* _Tugas yang Dikerjakan_:
• 1. Menurut teks tentang konsep kekuasaan Blau dan Homans, apa saja dua jenis ganjaran yang disebutkan?
• 2. Teruskan teks tentang konsep kekuasaan Blau dan Homans dengan menulis lanjutan sesudah kalimat terakhirnya.

* _Kutipan Teks_:

--

KONSEP KEKUASAAN PETER M. BLAU DAN GEORGE C. HOMANS

George C. Homans dan Peter M. Blau merupakan seorang pemikir yang memberikan sumbangan pemikiran sosiologis yang paling terkenal pada teori pertukaran sosial. Walaupun Blau terlihat menerima banyak psikologi-perilaku dari Homans sebagai dasar karyanya, tapi dari pengamatan yang mendalam bahwa perbedaan antara mereka jauh lebih besar daripada kesamaan yang terlihat di permukaan. Blau juga berusaha mengembangkan sebuah teori yang menggabungkan tingkah laku sosial dasar manusia dengan struktur masyarakat yang lebih luas, yakni antara kelompok, organisasi atau Negara.
Konsep Blau mengenai pertukaran sosial terbatas kepada tingkah laku yang menghasilkan ganjaran atau imbalan, yang artinya tingkah laku akan berhenti bila pelaku tersebut berasumsi bahwa dia tidak akan mendapat imbalan lagi. Blau menyatakan bahwa terjadi tarik menarik yang mendasar antara pelaku-pelaku sosial tersebut yang menyebabkan terjadinya teori pertukaran sosial, dan dia menggunakan paradigma yang terdapat dalam karya Homans untuk menjelaskan mengenai ketimpangan kekuasaan. Ketimpangan kekuasaan terjadi karena ketidakseimbangan ganjaran yang diberikan antara pihak satu dengan pihak lain. Blau mengatakan bahwa ‘sementara yang lain dapat diganjar dengan cara yang memadai melalui pengungkapan kepuasan telah menolongnya, maka pihak yang ditolong itu tidak harus memaksa dirinya dan menghabiskan waktunya untuk membahas pertolongan dari penolongnya’.[1]
Menurut Blau, banyak orang tertarik pada satu sama lain karena banyak alasan yang memungkinkan mereka membangun sebuah asosiasi sosial atau sebuah organisasi sosial. Begitu ikatan awal sudah terbentuk maka ganjaran yang mereka berikan kepada sesamanya dapat berfungsi untuk mempertahankan dan menguatkan ikatan itu. Namun dibalik itu, ganjaran yang tidak seimbang juga dapat memperlemah atau bahkan menghancurkan asosiasi itu sendiri yang akan melahirkan sebuah eksploitasi kekuasaan. Ganjaran yang dimaksud dalam ini pertama adalah ganjaran yang bersifat Intrinsik, seperti cinta, kasih sayang, afeksi, dan lain-lain. Ganjaran yang kedua adalah ganjaran yang bersifat ekstrinsik, seperti uang, barang, dan bahan material lainnya, karena setiap kelompok tidak dapat memberikan ganjaran secara seimbang, maka disitulah ketimpangan kekuasaan terjadi.

--

* _Daftar Materi_:

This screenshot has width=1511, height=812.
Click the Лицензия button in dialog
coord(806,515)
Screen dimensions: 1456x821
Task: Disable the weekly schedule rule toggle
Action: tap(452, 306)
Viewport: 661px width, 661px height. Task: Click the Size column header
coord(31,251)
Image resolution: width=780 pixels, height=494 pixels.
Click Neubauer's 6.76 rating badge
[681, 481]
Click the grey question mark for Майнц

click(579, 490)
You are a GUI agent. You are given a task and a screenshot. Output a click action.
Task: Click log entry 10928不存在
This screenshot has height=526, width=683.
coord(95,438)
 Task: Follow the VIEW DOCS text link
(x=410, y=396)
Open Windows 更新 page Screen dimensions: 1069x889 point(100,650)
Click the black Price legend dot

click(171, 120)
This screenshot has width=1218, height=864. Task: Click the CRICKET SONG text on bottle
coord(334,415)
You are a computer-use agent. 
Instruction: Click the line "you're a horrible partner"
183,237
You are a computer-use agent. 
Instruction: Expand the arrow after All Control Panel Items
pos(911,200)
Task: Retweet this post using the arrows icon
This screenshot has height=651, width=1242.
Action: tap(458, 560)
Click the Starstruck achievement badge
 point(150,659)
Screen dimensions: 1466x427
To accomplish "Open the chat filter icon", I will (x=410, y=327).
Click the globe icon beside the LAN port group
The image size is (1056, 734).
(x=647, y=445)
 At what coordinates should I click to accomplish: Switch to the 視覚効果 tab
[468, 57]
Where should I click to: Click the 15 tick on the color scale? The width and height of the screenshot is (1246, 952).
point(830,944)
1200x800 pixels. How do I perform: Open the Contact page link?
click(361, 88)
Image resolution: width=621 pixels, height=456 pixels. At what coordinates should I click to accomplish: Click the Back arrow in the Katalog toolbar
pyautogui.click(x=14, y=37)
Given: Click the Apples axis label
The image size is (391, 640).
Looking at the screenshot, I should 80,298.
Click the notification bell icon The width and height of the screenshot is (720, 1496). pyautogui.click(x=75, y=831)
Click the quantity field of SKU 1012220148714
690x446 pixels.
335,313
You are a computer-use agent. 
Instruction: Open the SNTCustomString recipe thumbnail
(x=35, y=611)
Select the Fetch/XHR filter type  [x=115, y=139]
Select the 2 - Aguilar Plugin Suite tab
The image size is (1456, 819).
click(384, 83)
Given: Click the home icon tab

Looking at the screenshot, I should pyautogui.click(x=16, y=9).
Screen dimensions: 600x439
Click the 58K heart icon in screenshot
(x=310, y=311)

--

* _Hasil yang Diharapkan_:
• 1. Ganjaran intrinsik, seperti cinta, kasih sayang, dan afeksi, serta ganjaran ekstrinsik, seperti uang, barang, dan bahan material lainnya.

• 2.
Blau menekankan tentang adanya perbedaan yang mendasar antara jenis dua bentuk pertukaran, yakni dunia mikro dan dunia makro yang kemudian digarisbawahi tentang ketidakseimbangan kekuasaan yang menyebakan terjadinya pembagian tugas. Misal, pihak pertama membutuhkan jasa pihak kedua, dan pihak kedua tidak mem-berikan bantuan sebagaimana mestinya maka pihak pertama akan memiliki tiga alter-natif pilihan, antara lain pihak pertama akan menekan pihak kedua untuk memberikan bantuannya, lalu pihak pertama akan mencari bantuan agar mendapatkan bantuan dari pihak yang lain, dan pihak pertama akan berusaha semaksimal mungkin dengan ber-bagai cara walau tanpa bantuan dari pihak manapun. Namun, bila semua pilihan itu tidak juga berhasil, maka pihak pertama hanya memiliki satu pilihan terakhir, yaitu menyerahkan diri kepada pihak yang mampu memberikan bantuan kepada pihak pertama tersebut yang akhirnya dapat menimbulkan sebuah perbedaan antara pihak-pihak yang memberi bantuan dengan pihak-pihak yang diberikan bantuan dengan persentase kekuasaan terbesar ada pada pihak yang memberi bantuan.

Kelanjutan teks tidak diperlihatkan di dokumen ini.